Homer made a literary suggestion. "What about calling her after Prospero's daughter, in The Tempest? What was his daughter's name? Miranda."
"Oh, good for you. That's it. Miranda. Miranda Hand. I hope you like it, Tom, because that's what it's going to be. You do like it, don't you?"
"Oh, I do, I do."
Homer wanted to know what it had been like, getting Gwen to Emerson Hospital in the middle of the storm. Had they had any trouble?
"Oh, no trouble at all," said Tom. "You don't call driving seventy miles an hour in a hundred-mile-an-hour gale trouble? The only little mishap we had with the pickup, which was all that was running at the moment, was picking up some broken window glass and puncturing a tube. But we didn't even stop. We bumped all the way to the hospital and got here on three wheels and a bent rim."
"Say," said Homer, "that gives me a good idea. Why don't you call the baby Tube-blows Begonia? All these Morgan girls look like flowers.".
Mary felt dizzy and silly. "Flat-tirey will get you nowhere," she said.
"Oh, please don't make me laugh," said Gwen. "It hurts."
Homer pushed Mary down the hall and they looked in the window at the baby, which didn't look like anything much yet, and then they went back to Mary's room. Out of the window they could see the Sudbury River, glittering in the morning sun. Down below in the garden someone was tidying up, sawing a fallen aspen into small lengths of firewood.

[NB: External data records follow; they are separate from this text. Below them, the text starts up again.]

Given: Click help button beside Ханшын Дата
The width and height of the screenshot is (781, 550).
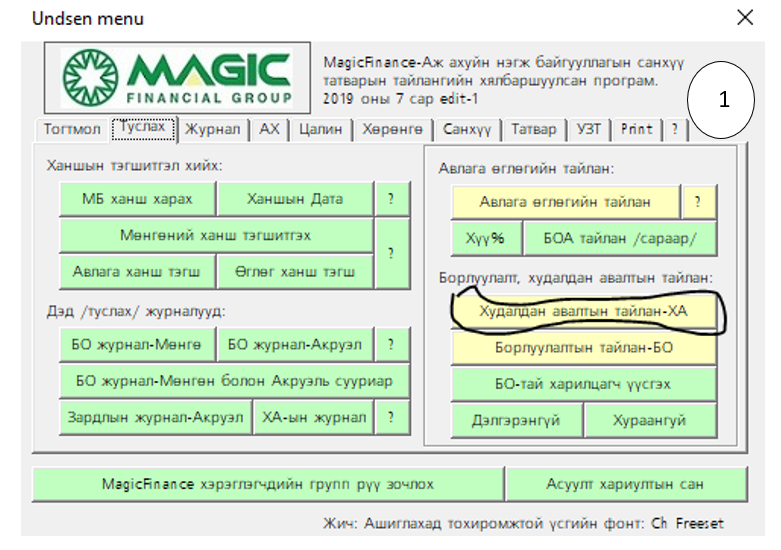Looking at the screenshot, I should click(391, 199).
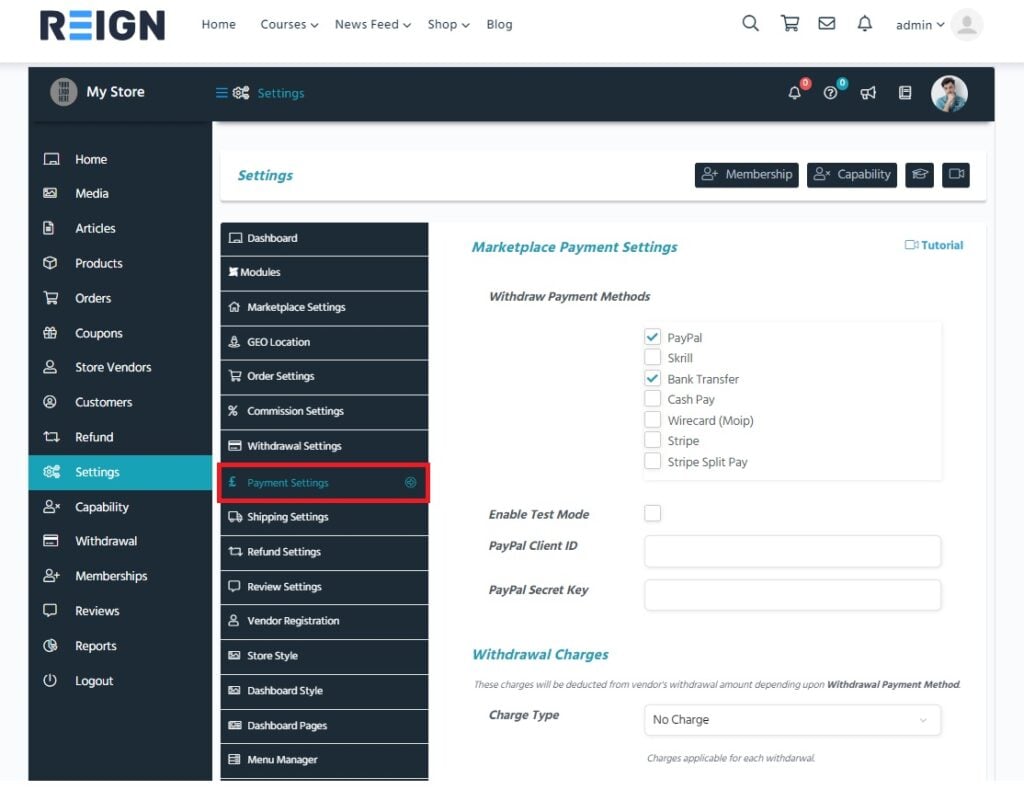
Task: Click the megaphone announcement icon
Action: 868,92
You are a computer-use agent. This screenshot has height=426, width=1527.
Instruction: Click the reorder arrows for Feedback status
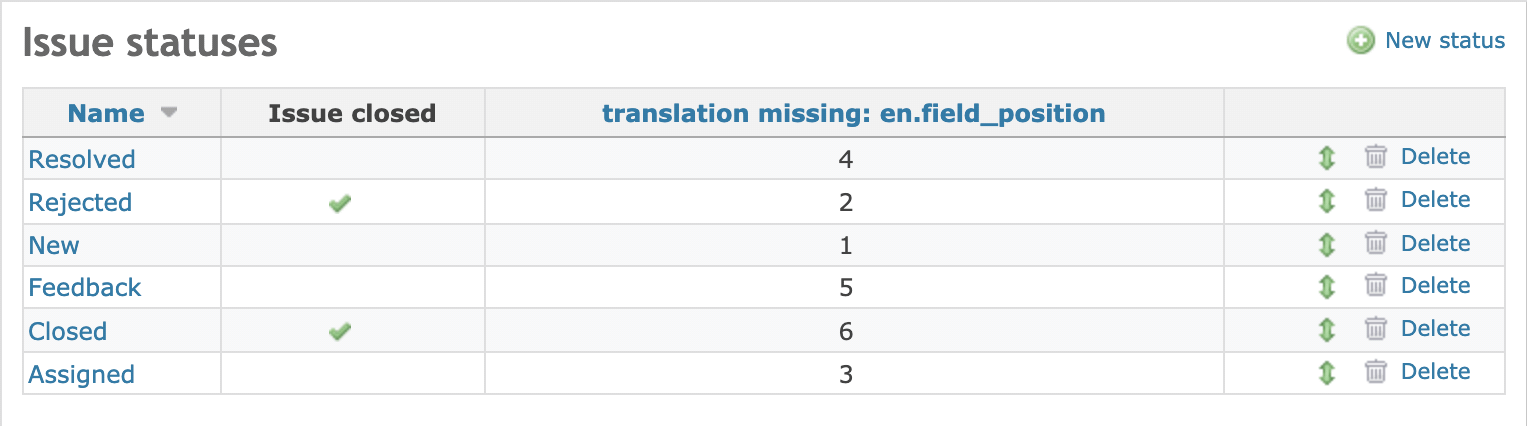pyautogui.click(x=1326, y=287)
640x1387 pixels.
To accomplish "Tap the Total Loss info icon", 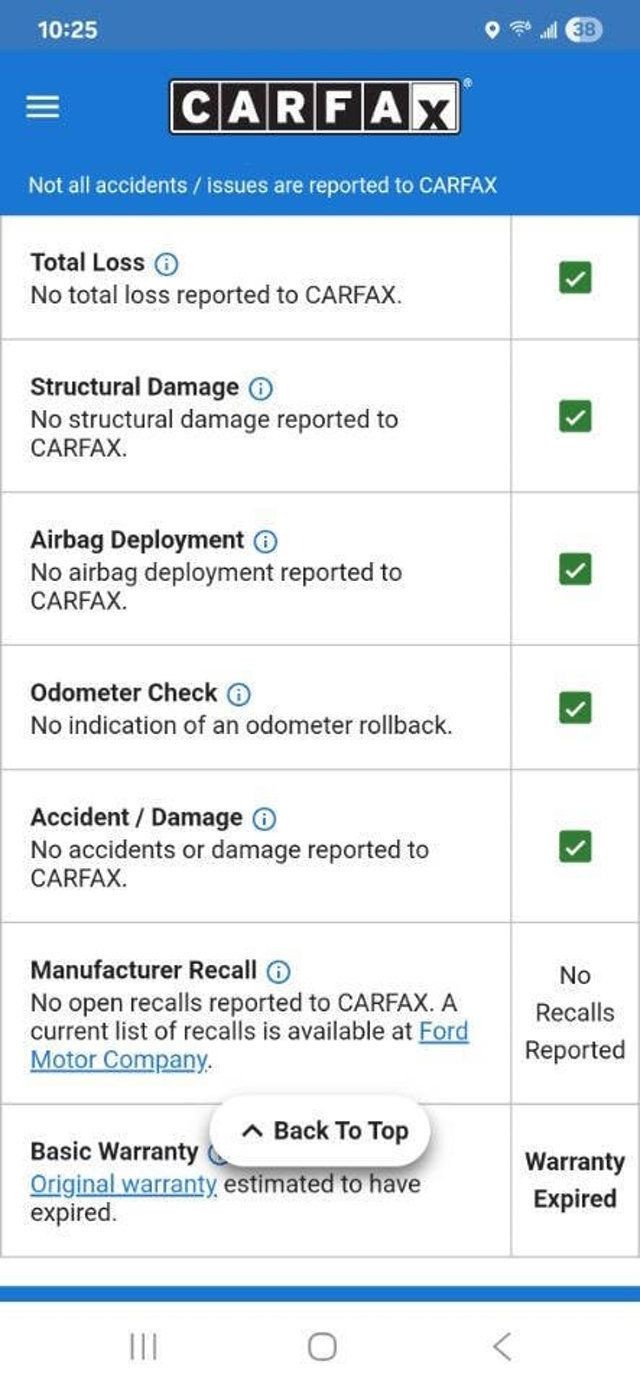I will point(166,264).
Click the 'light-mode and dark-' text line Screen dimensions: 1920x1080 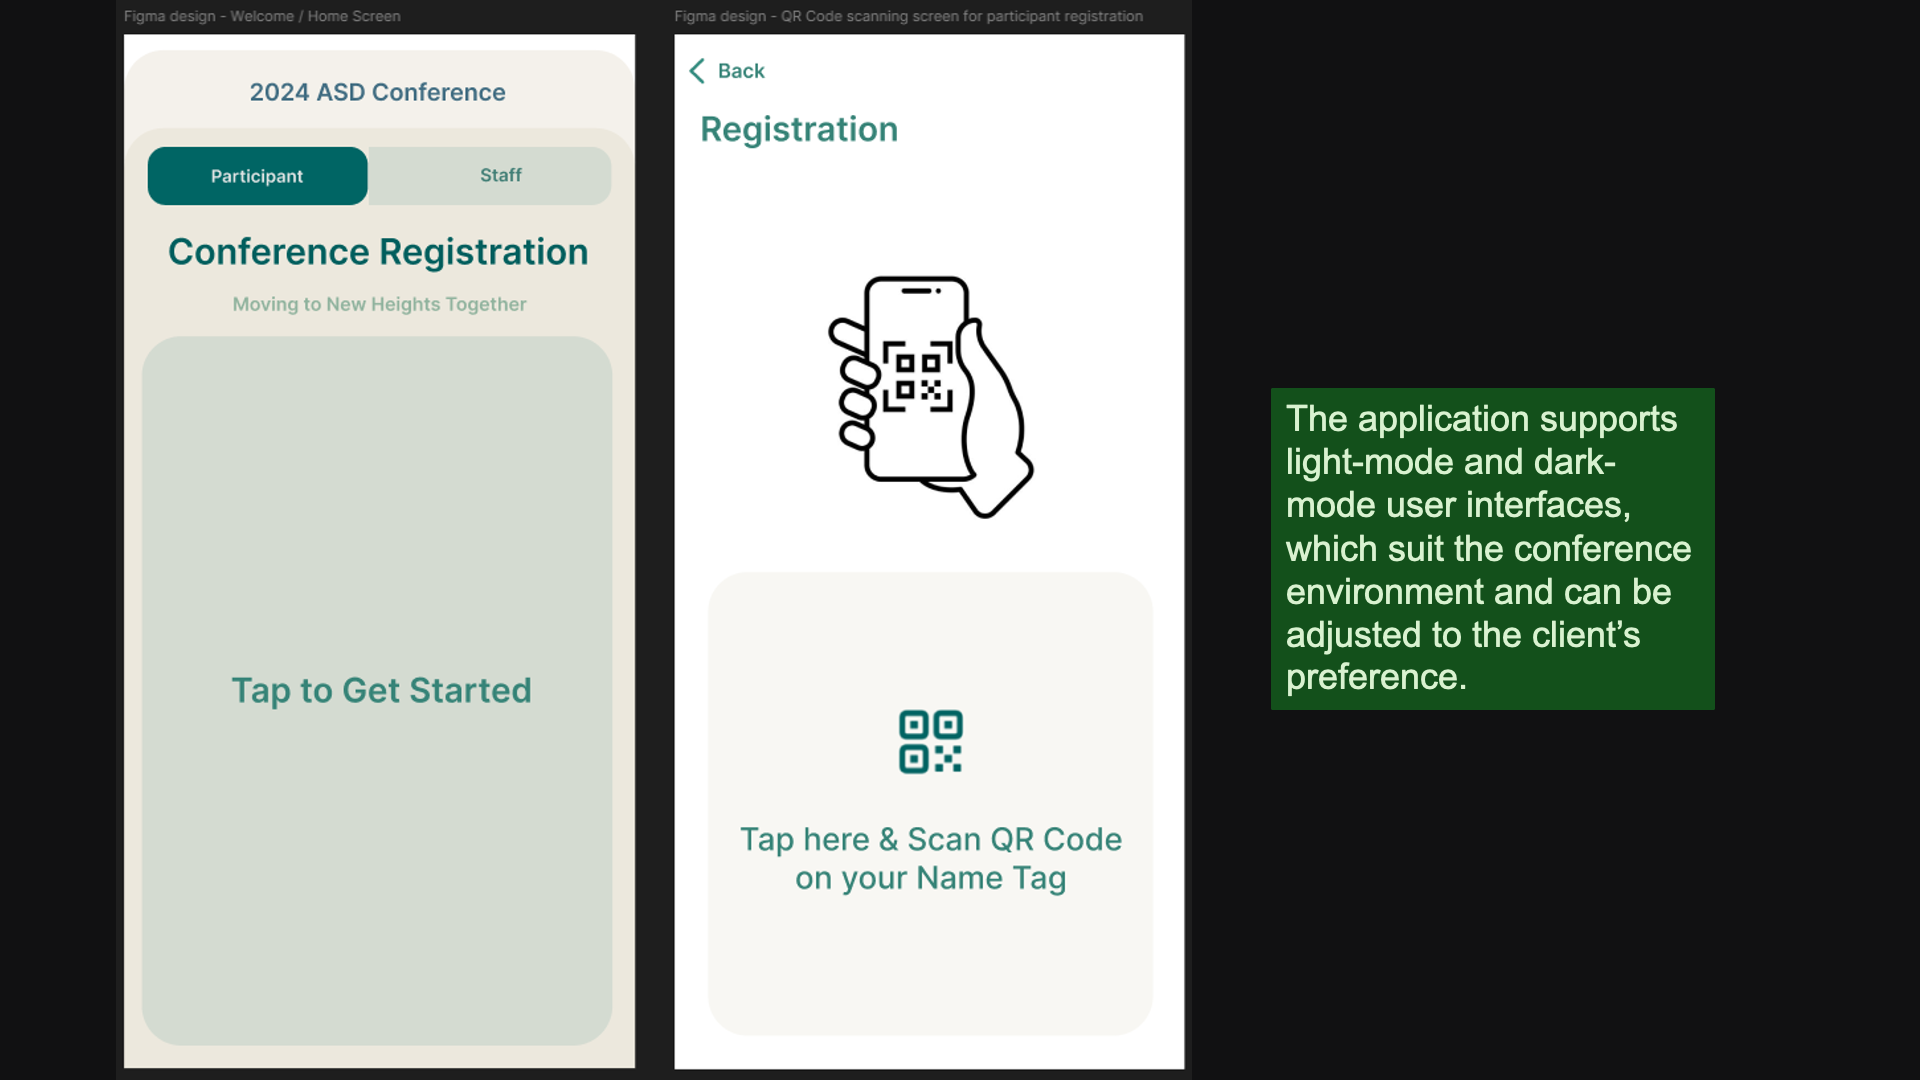tap(1450, 462)
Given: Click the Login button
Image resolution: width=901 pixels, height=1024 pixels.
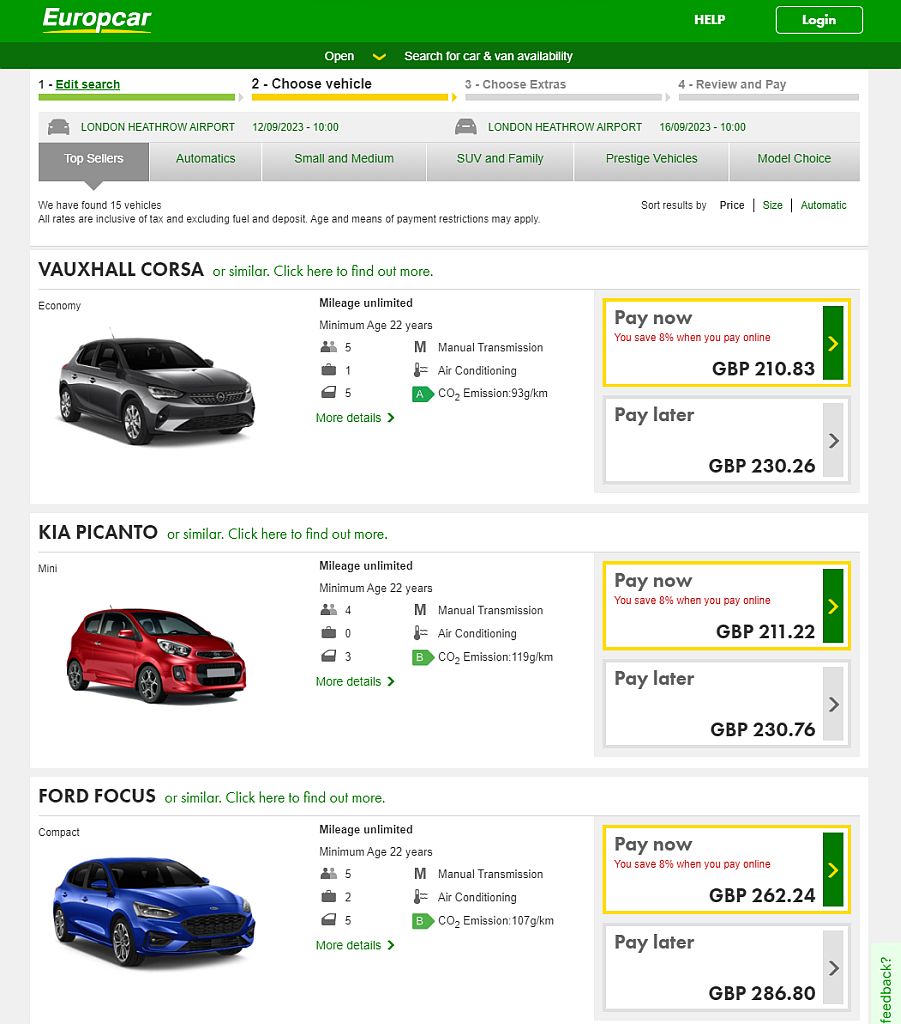Looking at the screenshot, I should coord(818,19).
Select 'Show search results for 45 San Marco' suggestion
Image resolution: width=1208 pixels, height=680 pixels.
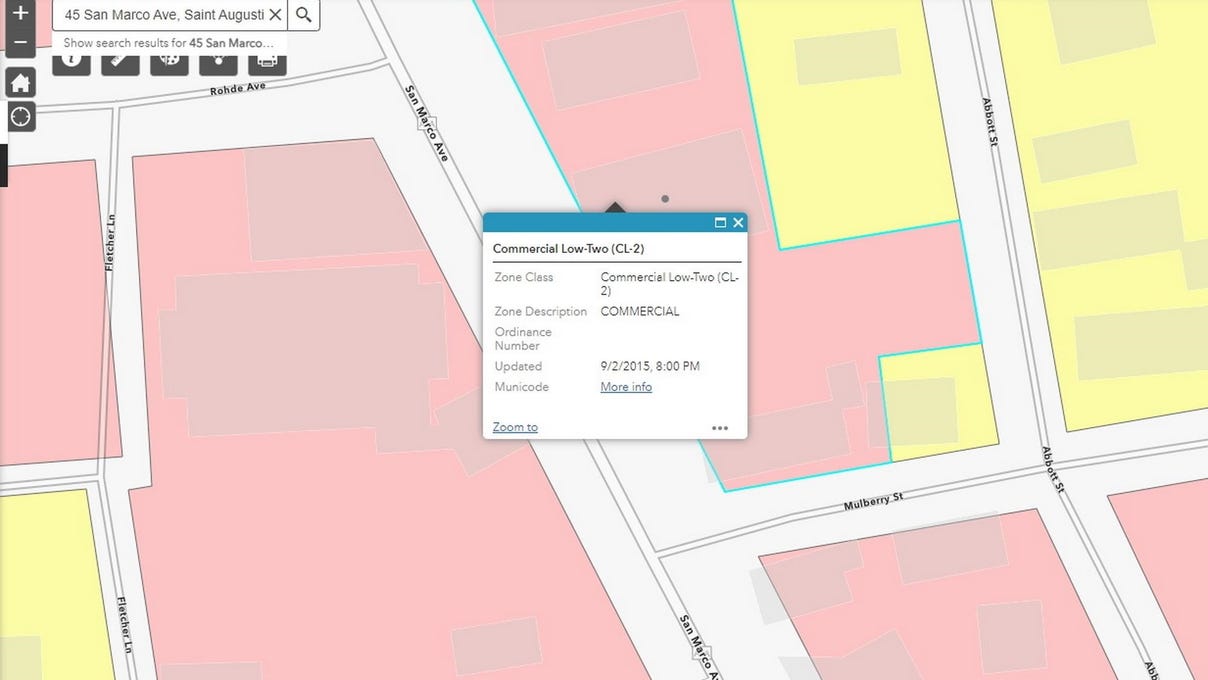(168, 43)
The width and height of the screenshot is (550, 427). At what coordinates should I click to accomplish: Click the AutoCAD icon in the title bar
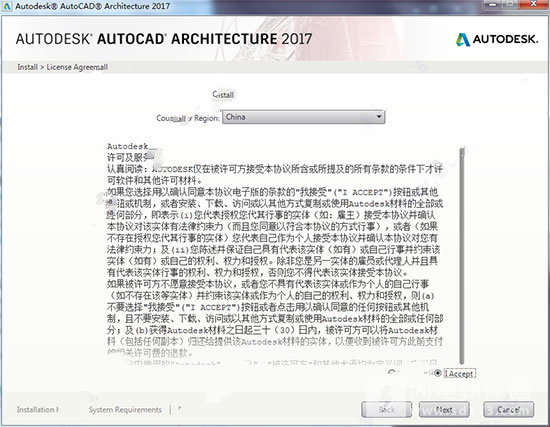pos(7,6)
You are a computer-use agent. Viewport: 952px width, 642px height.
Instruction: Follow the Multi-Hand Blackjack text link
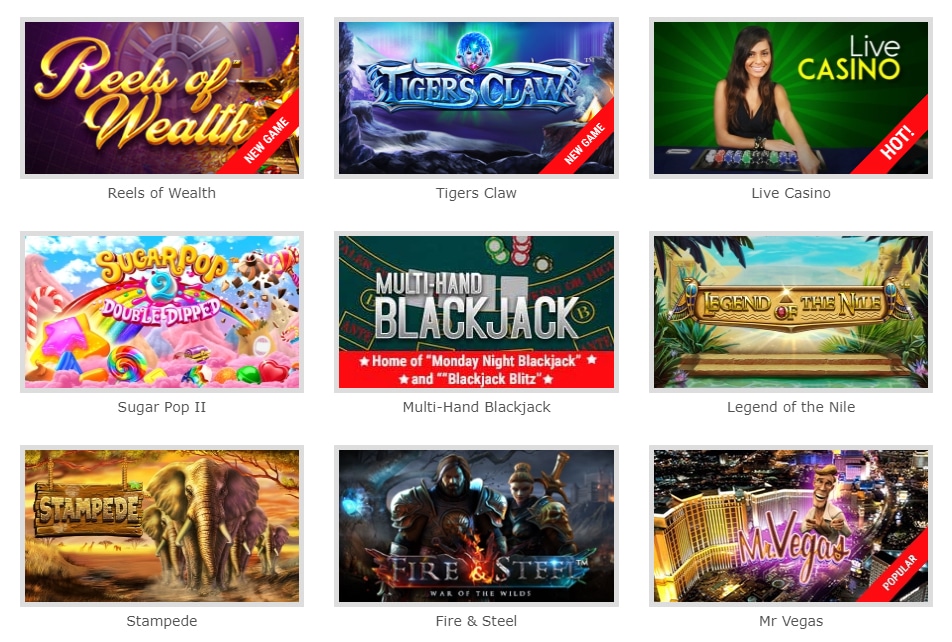point(476,407)

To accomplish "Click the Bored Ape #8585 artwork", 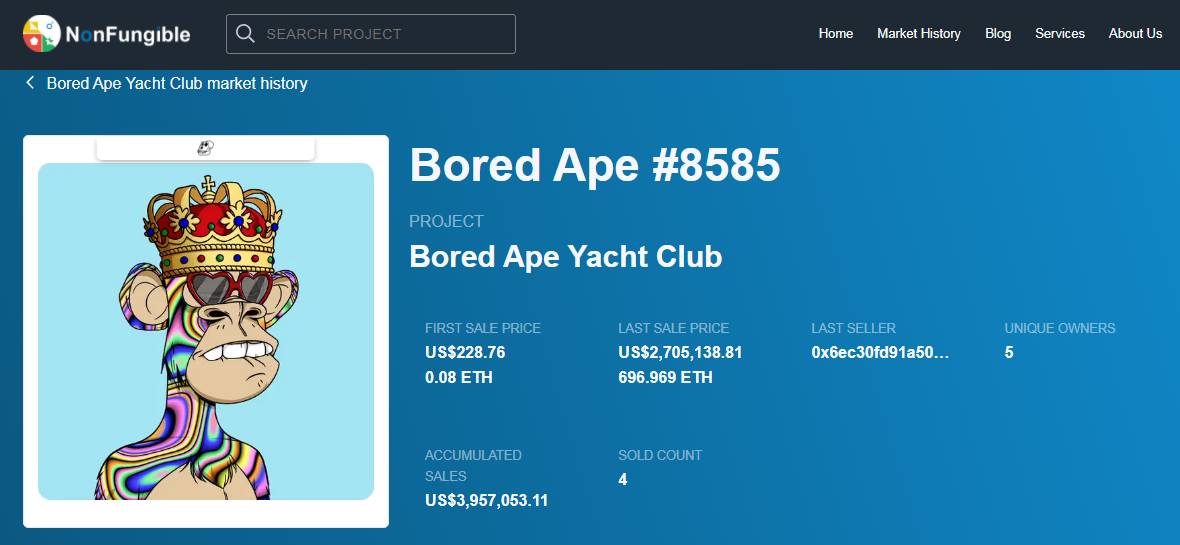I will pos(205,331).
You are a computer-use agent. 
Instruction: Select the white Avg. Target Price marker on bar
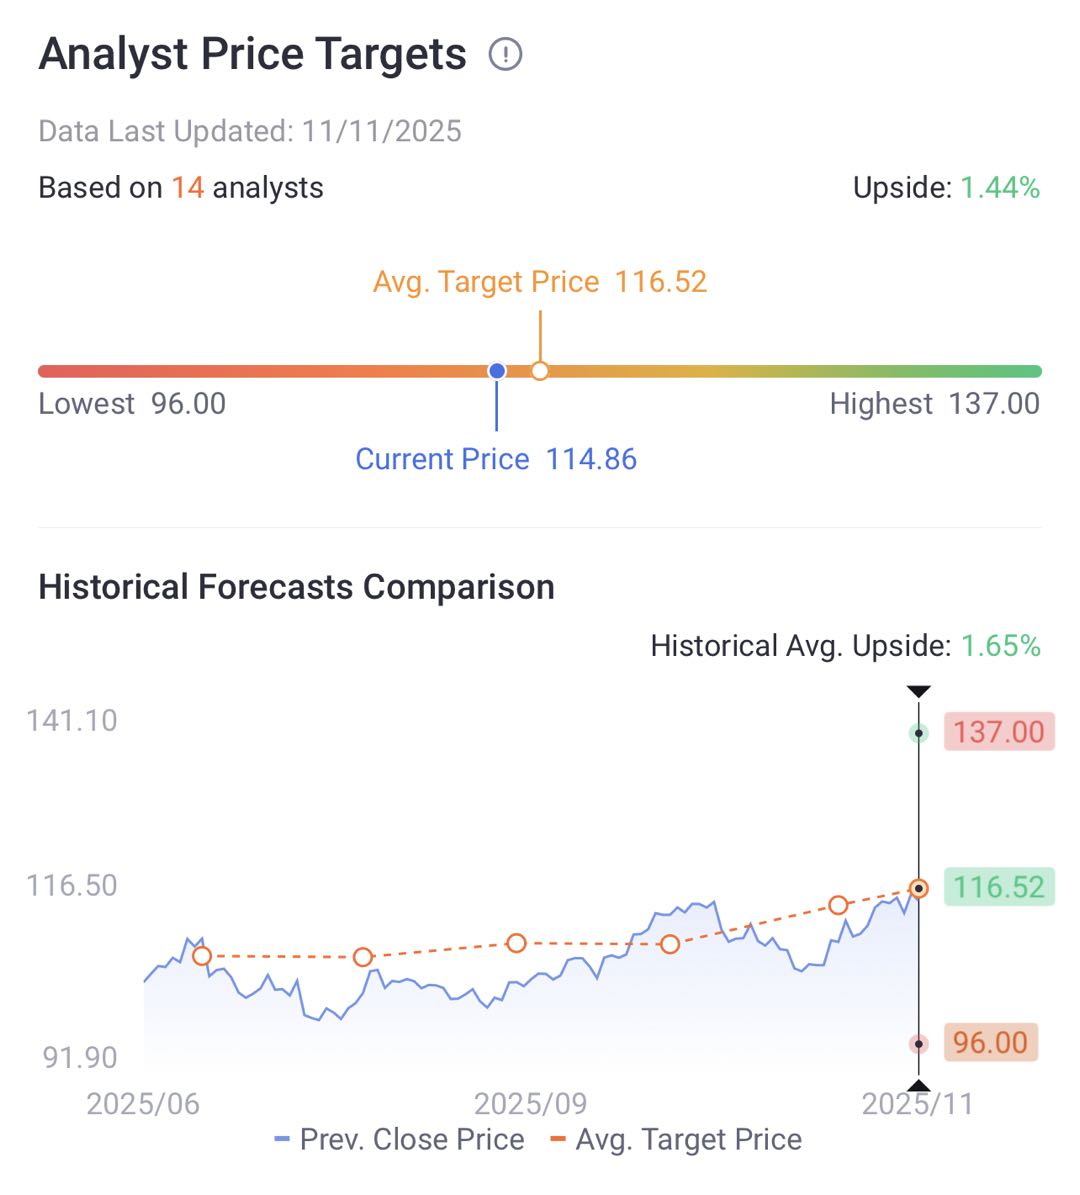tap(540, 371)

"It was the worst hurricane around here since '38," said Homer. "Trees are down all over, especially the old diseased elms. There's a little foreign car wedged between the columns in front of the Middlesex Savings Bank, and a tree fell on the roof of the Rod and Gun Club. One good thing, though: you know that awful fake Colonial Woolworth false-front? It tore off and blew away, like a sail before the wind. It's probably over Connecticut by now." Homer looked up. There was someone standing shyly in the doorway. "Oh, Teddy, come on in. I guess we don't need to tell you how glad we are you came along."
There was a big bunch of ugly-looking flowers in Teddy's arms. Mary smiled at him and reached out her hand. "Teddy, you look wonderful. Where have you been? Are you going to try to tell us you didn't know everyone was looking for you?"
"I sure am. Homer told me the police were after me. But I guess the only way I'd have heard about it was if they'd written it in the sky over Moosehead Lake. I've been down in Maine."